■ Work task ■
Repeat every line of the data verbatim.

BEGIN Record excerpts

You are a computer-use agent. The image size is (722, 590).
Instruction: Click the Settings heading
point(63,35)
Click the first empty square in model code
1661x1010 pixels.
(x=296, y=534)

END Record excerpts

■ Written solution ■
You are a computer-use agent. The image size is (722, 590).
Instruction: Click the Settings heading
point(63,35)
Click the first empty square in model code
1661x1010 pixels.
(x=296, y=534)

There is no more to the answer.